The pictures stay out; everything else in the entries below must be returned exactly.

──────────

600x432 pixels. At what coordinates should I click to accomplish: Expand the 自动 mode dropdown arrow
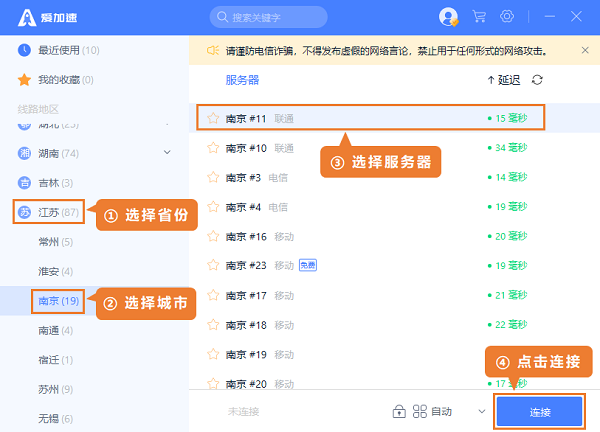pyautogui.click(x=481, y=411)
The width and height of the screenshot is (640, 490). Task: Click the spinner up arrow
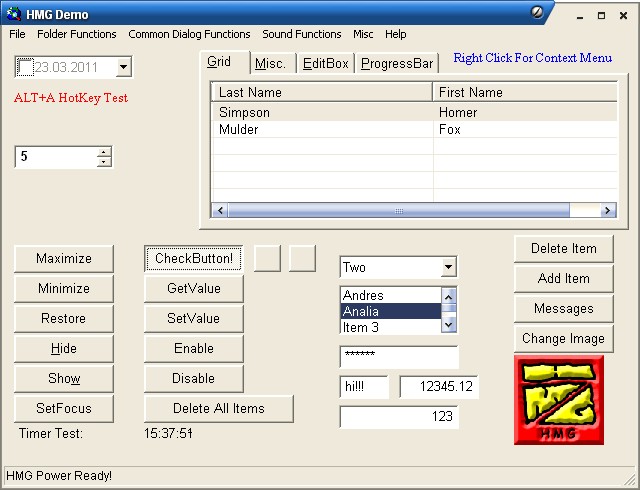pos(104,152)
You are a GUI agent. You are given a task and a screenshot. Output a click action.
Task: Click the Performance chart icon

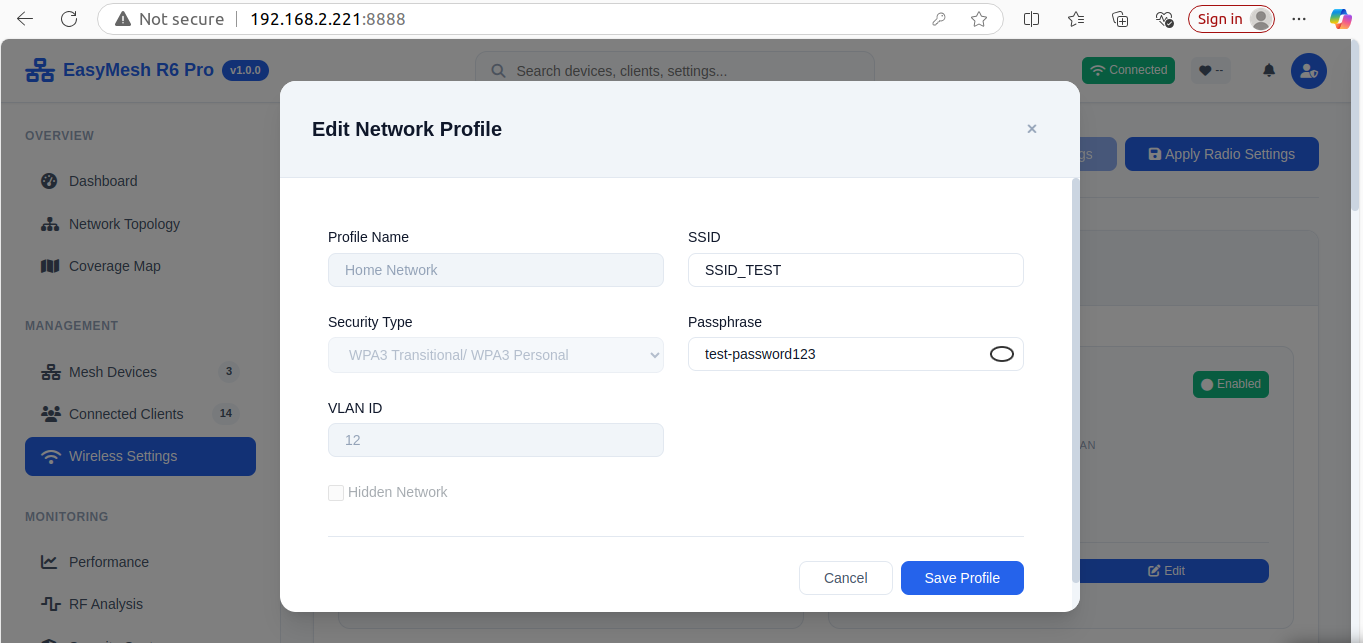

──────────

Response to the exercise
600x432 pixels. At what coordinates should I click to accomplish: Expand the 自动 mode dropdown arrow
pyautogui.click(x=481, y=411)
The width and height of the screenshot is (640, 490). Task: Click the spinner up arrow
pos(104,152)
You are a GUI agent. You are given a task and a screenshot. Output a click action.
Task: Click the Performance chart icon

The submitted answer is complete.